→ **YOUR INSTRUCTIONS**
For each line of the listing below that contains the string "computer", copy the line.
=== Section Start ===
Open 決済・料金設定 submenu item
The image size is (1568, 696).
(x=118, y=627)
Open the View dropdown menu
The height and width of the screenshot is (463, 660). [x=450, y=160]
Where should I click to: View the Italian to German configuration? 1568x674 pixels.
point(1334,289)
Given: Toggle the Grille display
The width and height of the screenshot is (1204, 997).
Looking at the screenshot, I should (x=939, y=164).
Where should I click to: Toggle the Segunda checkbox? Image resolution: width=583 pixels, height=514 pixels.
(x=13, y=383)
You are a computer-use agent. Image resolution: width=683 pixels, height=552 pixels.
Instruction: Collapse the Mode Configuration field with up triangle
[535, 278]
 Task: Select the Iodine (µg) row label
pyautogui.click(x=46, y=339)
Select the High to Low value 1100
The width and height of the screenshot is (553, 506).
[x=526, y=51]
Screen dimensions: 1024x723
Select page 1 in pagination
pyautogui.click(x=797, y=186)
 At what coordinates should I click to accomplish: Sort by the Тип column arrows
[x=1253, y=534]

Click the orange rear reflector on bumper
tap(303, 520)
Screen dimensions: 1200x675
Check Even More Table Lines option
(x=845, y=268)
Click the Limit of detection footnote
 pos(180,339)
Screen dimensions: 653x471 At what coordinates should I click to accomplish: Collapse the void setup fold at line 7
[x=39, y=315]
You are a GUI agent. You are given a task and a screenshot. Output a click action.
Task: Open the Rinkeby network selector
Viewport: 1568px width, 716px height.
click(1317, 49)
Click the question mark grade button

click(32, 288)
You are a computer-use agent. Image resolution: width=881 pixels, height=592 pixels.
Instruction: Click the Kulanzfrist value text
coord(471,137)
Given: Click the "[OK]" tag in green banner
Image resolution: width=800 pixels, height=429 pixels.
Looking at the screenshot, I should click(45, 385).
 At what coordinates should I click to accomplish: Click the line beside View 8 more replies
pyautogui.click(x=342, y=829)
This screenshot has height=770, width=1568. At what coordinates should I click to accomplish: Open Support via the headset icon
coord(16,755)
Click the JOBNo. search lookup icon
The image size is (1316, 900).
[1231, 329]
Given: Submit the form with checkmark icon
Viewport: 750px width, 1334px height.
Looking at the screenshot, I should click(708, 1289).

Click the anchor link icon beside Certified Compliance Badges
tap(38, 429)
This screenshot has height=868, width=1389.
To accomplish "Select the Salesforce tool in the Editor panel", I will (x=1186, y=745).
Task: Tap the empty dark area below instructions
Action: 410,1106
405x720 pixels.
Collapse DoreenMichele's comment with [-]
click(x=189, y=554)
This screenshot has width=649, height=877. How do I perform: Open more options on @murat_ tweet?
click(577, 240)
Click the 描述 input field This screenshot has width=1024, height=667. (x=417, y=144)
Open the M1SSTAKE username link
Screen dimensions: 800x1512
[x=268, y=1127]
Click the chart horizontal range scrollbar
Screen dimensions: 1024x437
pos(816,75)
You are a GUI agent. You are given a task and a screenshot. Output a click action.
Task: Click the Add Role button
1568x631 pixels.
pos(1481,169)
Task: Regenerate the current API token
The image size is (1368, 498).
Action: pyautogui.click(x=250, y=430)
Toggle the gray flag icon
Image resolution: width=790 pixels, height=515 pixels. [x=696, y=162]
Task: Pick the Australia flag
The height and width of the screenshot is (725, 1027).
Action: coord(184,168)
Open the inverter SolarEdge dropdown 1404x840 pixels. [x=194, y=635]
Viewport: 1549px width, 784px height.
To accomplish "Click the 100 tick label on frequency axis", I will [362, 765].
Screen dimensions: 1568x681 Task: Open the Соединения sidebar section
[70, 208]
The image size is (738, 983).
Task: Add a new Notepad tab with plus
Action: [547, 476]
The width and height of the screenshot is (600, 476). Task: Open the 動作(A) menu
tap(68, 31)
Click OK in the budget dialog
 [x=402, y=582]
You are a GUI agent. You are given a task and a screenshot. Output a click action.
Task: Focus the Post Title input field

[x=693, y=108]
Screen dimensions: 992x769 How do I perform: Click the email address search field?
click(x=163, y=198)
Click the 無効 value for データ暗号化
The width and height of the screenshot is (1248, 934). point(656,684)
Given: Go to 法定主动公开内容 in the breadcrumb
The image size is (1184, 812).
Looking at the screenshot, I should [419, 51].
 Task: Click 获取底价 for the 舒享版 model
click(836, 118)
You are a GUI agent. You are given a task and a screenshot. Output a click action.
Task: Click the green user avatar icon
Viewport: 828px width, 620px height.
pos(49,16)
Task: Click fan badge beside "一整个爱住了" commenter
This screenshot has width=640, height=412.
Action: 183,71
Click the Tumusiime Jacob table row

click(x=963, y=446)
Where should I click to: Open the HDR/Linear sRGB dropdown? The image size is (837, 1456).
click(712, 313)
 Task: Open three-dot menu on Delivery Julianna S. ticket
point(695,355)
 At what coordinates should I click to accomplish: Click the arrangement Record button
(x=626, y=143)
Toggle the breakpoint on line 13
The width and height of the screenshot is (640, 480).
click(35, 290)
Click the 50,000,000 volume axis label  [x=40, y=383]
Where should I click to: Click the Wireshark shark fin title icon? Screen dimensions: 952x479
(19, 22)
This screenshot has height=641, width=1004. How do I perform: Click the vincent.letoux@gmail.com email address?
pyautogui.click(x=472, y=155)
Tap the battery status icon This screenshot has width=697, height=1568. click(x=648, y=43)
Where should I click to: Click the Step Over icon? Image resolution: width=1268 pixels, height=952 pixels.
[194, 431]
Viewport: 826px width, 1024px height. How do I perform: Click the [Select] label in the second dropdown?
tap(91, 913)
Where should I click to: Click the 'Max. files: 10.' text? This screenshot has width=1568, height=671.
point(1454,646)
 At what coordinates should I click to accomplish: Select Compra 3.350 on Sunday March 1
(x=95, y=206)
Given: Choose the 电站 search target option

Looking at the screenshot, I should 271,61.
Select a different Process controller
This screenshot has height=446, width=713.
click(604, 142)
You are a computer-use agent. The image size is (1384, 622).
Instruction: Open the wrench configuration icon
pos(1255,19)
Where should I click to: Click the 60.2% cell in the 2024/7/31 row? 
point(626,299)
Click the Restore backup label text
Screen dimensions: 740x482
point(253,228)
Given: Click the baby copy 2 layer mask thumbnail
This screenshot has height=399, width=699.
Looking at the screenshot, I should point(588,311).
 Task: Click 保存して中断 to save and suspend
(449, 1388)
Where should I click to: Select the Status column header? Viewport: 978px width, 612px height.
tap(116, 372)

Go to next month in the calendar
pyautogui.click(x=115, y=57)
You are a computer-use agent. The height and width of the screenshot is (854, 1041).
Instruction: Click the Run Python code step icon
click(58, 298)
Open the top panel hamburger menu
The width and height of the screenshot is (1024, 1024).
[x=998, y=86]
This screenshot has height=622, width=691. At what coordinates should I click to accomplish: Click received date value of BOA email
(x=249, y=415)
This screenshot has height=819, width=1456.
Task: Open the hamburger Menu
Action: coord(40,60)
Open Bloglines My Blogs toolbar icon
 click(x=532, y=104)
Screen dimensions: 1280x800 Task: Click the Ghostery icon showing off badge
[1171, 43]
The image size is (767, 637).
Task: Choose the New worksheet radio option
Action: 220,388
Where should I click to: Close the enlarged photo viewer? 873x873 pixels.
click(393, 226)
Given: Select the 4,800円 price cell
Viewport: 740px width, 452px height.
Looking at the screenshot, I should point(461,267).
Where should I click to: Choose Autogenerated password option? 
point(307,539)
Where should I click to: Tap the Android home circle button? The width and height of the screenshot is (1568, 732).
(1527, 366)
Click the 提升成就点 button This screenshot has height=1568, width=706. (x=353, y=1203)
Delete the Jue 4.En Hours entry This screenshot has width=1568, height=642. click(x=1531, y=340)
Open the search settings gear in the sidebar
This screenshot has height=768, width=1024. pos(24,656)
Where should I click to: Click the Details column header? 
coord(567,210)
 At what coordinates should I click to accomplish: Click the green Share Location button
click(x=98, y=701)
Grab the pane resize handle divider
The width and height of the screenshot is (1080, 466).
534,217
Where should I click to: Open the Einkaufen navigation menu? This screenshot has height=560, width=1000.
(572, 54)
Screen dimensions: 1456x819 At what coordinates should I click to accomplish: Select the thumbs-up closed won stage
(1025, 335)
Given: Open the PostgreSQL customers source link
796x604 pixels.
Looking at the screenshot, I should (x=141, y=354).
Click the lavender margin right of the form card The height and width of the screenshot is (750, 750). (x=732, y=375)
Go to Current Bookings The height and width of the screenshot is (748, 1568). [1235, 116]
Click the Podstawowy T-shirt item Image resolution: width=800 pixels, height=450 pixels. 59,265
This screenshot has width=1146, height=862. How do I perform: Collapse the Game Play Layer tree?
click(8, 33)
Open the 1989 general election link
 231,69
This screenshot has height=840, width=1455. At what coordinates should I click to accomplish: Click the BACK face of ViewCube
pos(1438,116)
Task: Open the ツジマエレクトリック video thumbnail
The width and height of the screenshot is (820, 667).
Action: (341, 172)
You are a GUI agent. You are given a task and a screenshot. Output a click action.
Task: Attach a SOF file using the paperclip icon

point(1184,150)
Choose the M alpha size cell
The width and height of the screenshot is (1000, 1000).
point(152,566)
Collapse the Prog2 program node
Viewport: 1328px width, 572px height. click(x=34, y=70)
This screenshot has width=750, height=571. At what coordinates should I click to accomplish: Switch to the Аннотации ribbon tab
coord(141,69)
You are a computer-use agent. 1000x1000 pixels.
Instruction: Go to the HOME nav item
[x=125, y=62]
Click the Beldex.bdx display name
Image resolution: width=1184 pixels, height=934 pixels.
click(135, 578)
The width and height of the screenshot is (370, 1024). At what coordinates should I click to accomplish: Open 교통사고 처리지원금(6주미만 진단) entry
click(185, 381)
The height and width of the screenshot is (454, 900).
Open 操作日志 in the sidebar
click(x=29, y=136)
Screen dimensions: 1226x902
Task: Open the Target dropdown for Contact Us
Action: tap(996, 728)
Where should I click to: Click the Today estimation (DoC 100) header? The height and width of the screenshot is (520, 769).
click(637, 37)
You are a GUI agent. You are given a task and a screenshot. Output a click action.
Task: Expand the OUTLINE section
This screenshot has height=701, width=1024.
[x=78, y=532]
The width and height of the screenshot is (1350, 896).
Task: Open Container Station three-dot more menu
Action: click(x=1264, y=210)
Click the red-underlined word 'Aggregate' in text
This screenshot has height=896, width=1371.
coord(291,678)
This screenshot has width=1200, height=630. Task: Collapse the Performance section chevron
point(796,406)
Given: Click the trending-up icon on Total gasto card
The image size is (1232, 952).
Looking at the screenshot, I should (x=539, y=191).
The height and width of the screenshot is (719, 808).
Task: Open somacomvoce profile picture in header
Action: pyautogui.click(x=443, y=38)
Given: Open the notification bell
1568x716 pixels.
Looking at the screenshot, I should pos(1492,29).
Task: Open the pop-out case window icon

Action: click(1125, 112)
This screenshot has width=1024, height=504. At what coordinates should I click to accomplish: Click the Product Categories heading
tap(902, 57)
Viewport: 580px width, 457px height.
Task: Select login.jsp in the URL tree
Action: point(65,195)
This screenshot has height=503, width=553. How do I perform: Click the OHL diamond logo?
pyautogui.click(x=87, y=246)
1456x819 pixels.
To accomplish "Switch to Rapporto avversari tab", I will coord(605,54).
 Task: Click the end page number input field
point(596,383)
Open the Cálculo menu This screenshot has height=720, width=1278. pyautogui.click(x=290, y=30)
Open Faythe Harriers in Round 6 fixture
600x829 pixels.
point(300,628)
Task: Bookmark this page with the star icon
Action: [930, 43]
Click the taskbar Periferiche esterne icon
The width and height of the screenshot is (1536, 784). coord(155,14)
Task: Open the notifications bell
=== Section End ===
→ **EXPECTED ANSWER**
You are a computer-use agent. Image resolution: width=683 pixels, height=552 pixels.
You are a computer-use agent. Image resolution: width=881 pixels, height=592 pixels.
You are a computer-use agent. The image size is (1384, 622).
You are a computer-use agent. The height and width of the screenshot is (854, 1041).
You are a computer-use agent. 1000x1000 pixels.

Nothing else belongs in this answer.